● EXTRACTED ENTRIES:
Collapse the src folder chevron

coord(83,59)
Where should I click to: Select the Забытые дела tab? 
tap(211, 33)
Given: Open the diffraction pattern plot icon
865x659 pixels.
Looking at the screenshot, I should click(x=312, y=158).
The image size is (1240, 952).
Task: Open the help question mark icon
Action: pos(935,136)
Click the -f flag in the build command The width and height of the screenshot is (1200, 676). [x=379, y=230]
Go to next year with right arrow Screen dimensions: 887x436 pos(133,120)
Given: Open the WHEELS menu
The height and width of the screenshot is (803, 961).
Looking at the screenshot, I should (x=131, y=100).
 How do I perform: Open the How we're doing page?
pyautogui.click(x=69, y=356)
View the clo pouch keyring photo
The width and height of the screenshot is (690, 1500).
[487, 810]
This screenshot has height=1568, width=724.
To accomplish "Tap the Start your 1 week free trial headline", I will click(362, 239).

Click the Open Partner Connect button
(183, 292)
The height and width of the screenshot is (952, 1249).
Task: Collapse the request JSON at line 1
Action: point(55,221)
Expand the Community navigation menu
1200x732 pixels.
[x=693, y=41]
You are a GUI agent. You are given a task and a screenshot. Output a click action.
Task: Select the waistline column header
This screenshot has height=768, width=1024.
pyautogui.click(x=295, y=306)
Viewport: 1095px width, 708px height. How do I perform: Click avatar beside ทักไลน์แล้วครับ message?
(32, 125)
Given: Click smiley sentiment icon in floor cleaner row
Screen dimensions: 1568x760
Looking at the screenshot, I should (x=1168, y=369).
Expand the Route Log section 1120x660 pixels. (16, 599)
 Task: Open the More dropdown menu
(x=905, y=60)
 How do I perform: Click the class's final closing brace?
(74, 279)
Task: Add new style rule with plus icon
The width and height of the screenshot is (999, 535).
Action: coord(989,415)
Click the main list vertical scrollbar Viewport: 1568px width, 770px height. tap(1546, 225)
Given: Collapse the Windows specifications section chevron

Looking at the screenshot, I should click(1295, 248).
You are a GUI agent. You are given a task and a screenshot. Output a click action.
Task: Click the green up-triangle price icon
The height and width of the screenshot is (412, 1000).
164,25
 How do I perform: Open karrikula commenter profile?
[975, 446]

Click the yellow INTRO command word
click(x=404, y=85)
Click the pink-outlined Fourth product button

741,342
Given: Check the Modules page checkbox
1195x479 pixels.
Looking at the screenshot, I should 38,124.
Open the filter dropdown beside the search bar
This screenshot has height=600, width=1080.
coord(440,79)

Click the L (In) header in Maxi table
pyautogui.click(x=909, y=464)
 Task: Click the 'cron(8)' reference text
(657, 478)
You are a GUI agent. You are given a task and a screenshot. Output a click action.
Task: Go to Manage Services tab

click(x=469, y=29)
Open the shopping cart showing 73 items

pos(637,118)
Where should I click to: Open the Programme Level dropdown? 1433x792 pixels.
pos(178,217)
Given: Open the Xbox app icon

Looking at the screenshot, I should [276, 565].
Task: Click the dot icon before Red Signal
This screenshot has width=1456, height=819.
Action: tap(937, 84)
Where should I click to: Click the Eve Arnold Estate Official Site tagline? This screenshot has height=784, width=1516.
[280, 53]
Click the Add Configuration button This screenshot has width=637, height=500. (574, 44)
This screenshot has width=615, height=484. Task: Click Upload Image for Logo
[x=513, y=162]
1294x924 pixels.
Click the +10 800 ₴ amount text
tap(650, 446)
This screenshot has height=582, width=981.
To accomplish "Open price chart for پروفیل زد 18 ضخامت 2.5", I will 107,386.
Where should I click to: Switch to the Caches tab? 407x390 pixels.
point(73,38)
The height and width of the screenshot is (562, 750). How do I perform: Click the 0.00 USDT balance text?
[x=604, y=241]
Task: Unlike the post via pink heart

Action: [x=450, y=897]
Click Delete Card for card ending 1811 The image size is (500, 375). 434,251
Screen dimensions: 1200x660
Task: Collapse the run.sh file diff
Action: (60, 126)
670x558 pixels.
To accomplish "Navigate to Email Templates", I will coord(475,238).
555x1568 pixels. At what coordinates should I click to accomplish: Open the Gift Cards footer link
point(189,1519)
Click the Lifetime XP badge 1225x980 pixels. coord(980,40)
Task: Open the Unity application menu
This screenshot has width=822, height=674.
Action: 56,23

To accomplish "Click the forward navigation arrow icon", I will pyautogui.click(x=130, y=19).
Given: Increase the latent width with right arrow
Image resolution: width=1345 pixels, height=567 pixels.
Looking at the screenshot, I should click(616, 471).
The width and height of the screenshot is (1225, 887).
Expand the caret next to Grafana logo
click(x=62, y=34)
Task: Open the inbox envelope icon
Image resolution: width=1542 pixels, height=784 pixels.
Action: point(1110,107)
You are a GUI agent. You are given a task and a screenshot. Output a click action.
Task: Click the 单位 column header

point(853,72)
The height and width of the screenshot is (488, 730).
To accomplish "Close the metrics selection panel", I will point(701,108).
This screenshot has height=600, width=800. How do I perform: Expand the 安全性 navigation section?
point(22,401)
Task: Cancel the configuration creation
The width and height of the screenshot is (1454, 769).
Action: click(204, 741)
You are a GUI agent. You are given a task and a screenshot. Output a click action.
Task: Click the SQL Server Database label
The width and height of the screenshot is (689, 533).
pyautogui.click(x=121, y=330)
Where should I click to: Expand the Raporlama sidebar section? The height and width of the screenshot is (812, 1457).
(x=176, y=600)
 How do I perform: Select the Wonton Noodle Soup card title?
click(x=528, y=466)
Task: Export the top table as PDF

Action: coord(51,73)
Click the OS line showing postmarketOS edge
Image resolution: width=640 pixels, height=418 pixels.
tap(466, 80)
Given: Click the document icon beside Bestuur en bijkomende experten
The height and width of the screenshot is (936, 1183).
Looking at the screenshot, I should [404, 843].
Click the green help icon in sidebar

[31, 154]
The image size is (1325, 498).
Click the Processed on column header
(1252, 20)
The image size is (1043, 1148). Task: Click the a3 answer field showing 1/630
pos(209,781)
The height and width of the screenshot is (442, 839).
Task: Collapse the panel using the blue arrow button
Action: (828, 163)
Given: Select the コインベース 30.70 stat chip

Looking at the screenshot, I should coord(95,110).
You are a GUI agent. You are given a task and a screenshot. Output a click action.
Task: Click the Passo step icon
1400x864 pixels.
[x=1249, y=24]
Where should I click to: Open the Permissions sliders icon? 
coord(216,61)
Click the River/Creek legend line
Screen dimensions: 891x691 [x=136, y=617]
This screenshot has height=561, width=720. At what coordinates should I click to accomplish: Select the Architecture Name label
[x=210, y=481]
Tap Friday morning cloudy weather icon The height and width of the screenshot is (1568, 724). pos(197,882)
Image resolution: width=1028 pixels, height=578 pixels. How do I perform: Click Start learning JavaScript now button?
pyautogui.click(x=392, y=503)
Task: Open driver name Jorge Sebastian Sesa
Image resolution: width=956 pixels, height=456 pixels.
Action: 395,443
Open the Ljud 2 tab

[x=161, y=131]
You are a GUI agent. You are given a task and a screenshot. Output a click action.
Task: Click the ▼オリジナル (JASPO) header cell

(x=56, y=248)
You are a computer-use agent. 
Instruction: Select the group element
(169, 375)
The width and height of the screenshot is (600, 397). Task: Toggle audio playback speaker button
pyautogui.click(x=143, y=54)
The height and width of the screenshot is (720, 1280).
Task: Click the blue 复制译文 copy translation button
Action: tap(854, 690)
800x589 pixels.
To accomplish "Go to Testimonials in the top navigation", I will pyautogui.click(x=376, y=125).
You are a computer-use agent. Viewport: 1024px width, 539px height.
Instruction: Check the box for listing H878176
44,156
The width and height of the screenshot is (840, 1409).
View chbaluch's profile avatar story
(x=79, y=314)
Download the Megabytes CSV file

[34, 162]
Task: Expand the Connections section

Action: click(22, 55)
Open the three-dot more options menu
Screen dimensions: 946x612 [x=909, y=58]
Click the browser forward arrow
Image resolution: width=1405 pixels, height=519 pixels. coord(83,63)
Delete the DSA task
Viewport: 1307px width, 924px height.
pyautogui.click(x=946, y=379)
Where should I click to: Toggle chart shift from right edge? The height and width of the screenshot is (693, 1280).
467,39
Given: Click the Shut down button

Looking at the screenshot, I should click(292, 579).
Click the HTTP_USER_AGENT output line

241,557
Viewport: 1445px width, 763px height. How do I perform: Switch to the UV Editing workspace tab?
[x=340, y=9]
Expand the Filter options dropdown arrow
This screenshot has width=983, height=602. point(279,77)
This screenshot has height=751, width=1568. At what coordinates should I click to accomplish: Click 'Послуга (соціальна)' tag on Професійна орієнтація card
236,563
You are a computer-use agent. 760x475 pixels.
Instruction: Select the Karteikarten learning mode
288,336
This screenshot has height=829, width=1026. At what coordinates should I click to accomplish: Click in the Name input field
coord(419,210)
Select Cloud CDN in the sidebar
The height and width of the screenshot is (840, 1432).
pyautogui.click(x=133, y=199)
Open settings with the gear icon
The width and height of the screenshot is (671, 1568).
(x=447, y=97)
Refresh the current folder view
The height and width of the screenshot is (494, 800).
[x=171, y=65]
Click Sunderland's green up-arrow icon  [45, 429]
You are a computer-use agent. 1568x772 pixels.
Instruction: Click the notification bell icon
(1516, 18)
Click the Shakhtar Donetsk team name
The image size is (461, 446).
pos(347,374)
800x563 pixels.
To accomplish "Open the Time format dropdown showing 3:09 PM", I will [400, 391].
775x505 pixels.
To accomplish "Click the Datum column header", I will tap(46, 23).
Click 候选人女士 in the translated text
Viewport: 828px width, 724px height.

● DIRECTIONS:
Your response should be the exact lines running from the one with "The image size is (461, 446)." to the final line of the material above.

● WRITTEN SOLUTION:
The image size is (461, 446).
pos(347,374)
800x563 pixels.
To accomplish "Open the Time format dropdown showing 3:09 PM", I will [400, 391].
775x505 pixels.
To accomplish "Click the Datum column header", I will tap(46, 23).
Click 候选人女士 in the translated text
Viewport: 828px width, 724px height.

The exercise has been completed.